Notes (mostly to self) on N.K. Jemisin's The Fifth Season

(Technically spoilers ahead)

* Assured, immersive, easeful, affecting, solid, a sense of being timely, up-to-date, "core." Colloquial. Ambitious without feeling strained. Makes it look easy (sprezzatura).

* The methods are obvious: good storytelling, good worldbuilding. Of course that's just the beginning. What does The Fifth Season teach us counts as good storytelling, good worldbuilding? What is a 'story' and/or a 'world' at this precise moment in history, at this particular textual nexus? (Could I go so far as to say 'strong characterization' or even 'relateable characters'? What does that consist in?)

* So very distant from Tolkienian epic fantasy. And yet finds ways to rekindle its pleasures?

* The conceit that ecological catastrophe can be averted and/or fixed through the power of the imagination (in the book, 'orogeny'). And/or: the conceit that ecological catastrophe can be averted/and or fixed through worldbuilding (cf. normal sense of orogeny, mountain-making). Comforting. Reflexive. (Surely we all fear climate change now. Perhaps the deniers most of all).

* Do storytellers only speak to their listeners? Or also for their listeners? What are the stories we most desire to hear? Are they the same as the ones we most desire to speak? Are they the stories we cannot find the words or images or names or skill to express? Are they what we fear to say, or are too traumatized to say, or rightly know we should not say?

* Anything to say about pronouns & POV?! Second person really works, especially when strands come together at the end. Cf. Banks Feersum Enjinn (structure wise) and (pov wise) Okorafor's Lagoon and Phoenix, Banks' Complicity, Leckie's Ancillary.

* A protagonist who commits massacres. "They will not realize for weeks that you killed the town in this moment" -- the town, ambiguous between object and humans. The realization "I killed Uche" rather than the realization "look what I've literally just done, look who I've killed, look who I may have killed though there is perhaps still time to do something about it." How do we think about "problematic" in relation to that huh.
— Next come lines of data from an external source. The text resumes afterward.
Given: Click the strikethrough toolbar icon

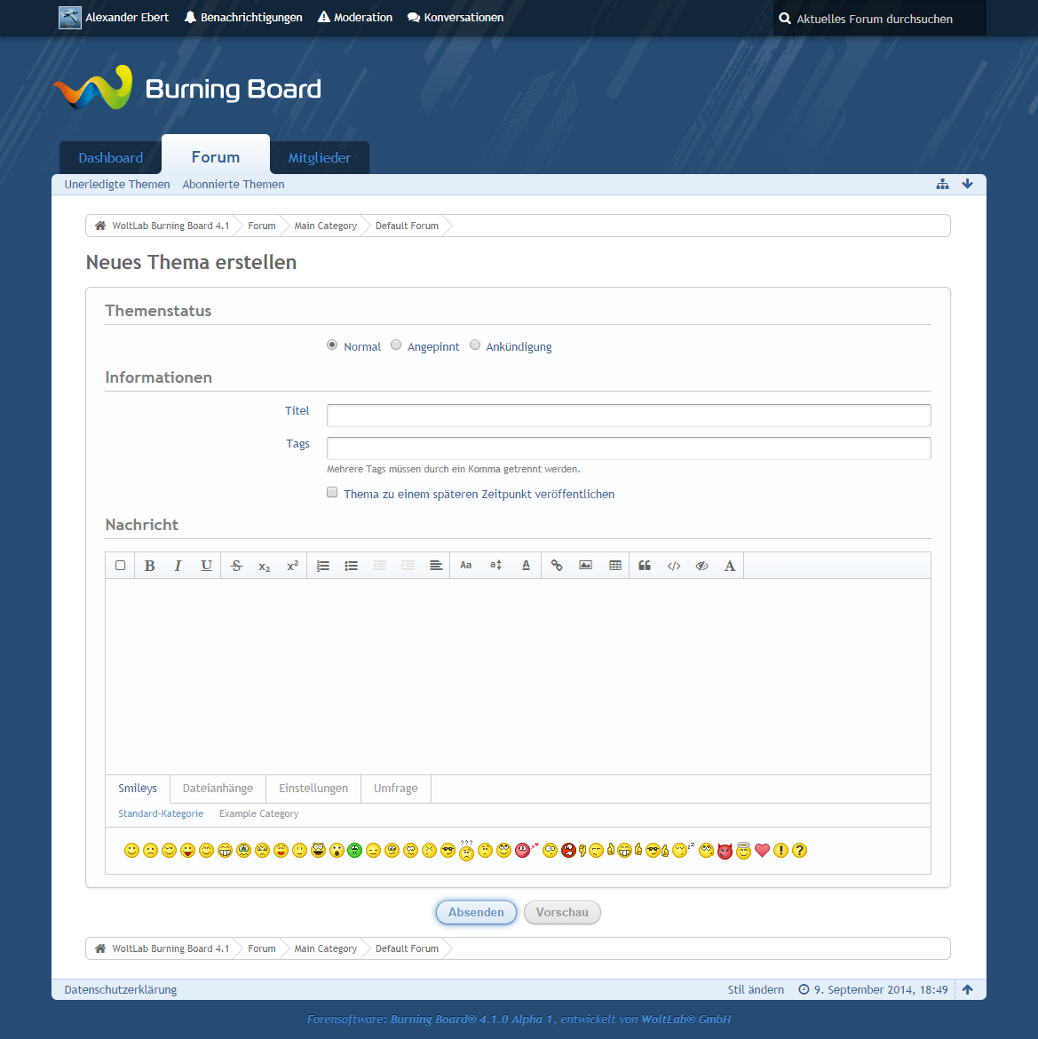Looking at the screenshot, I should click(236, 566).
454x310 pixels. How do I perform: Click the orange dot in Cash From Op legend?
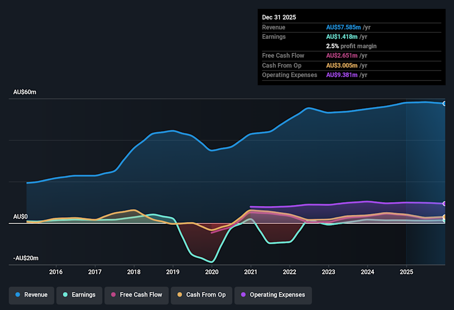point(179,295)
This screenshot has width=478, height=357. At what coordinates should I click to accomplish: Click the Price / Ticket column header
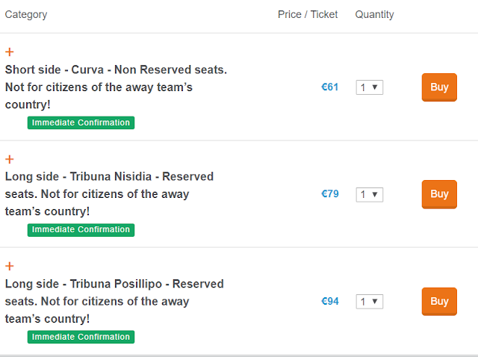click(308, 15)
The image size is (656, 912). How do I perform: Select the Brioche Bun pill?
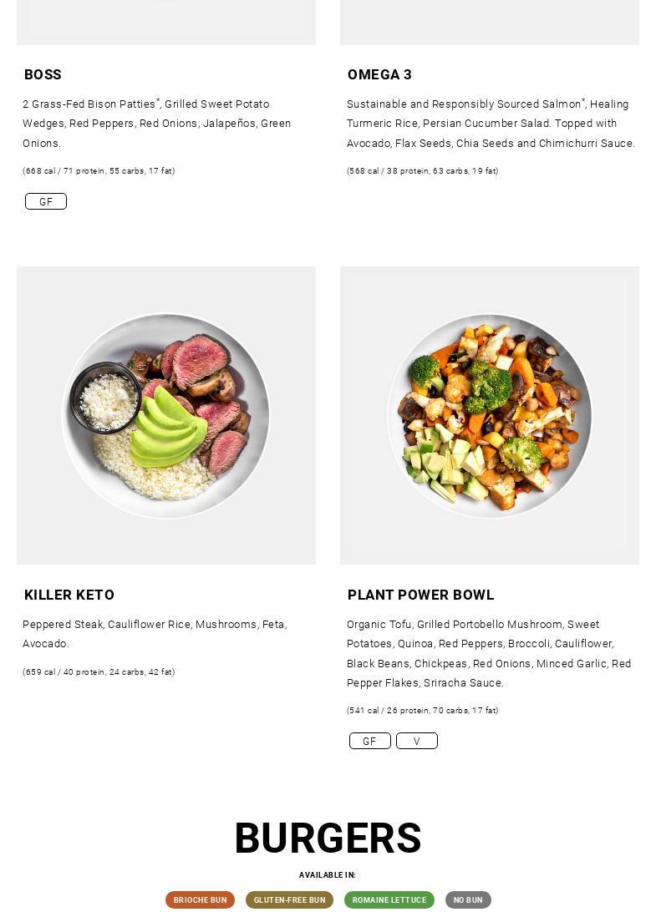coord(200,899)

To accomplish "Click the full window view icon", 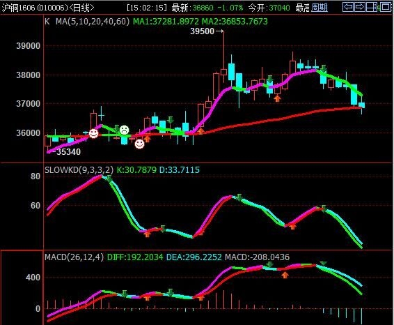I will (386, 7).
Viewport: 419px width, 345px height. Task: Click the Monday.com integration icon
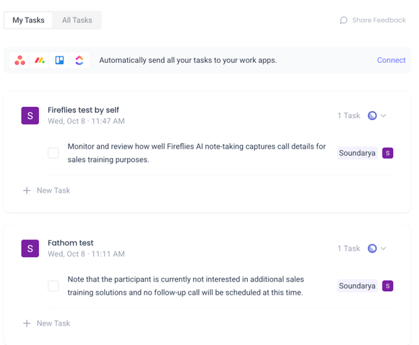40,61
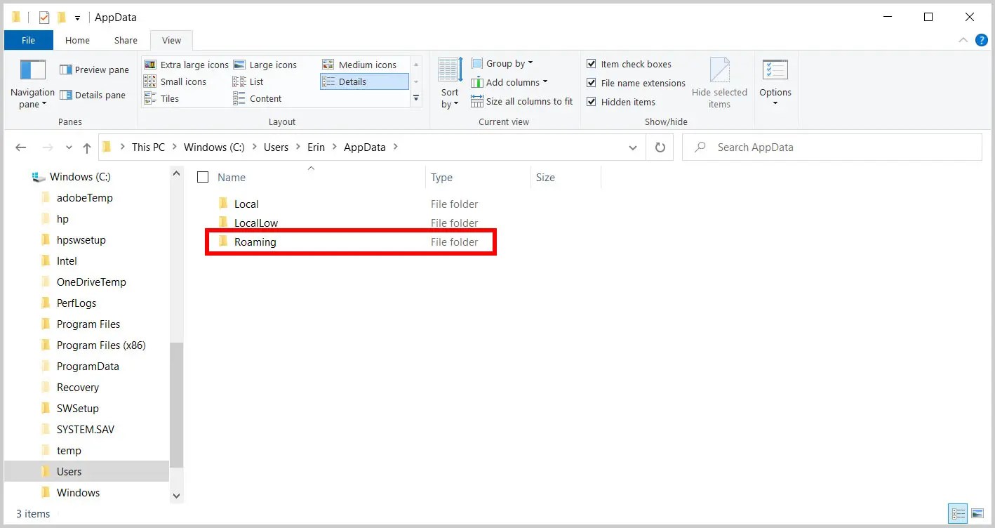The width and height of the screenshot is (995, 528).
Task: Click inside the Search AppData box
Action: [772, 147]
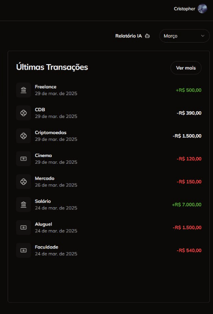Select the -R$ 390,00 CDB amount
The image size is (213, 314).
click(x=189, y=113)
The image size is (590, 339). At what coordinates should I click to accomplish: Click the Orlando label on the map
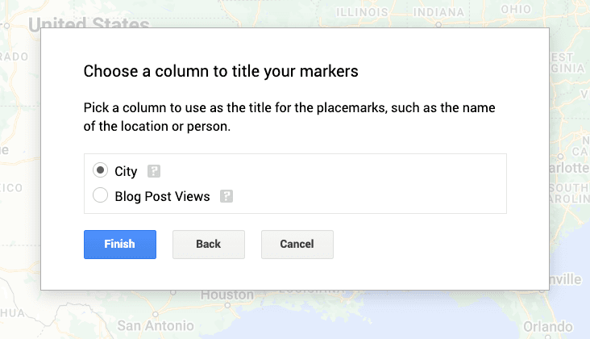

* To generalize ahistorically a little about what "great storytelling" is ... could it sometimes be figuring out how to "have things both ways"? In Fifth Season I sense these are "my" politics and yet they are owned more expertly, more luxuriously than in real life: they aren't fraught with the same dangers, there is no sense of self-denial on political principle. Yes, there is conflict, there is estrangement ... but the fit between myself and the politics embodied here, that feels natural, comfortable, inevitable. Cf. story sludge.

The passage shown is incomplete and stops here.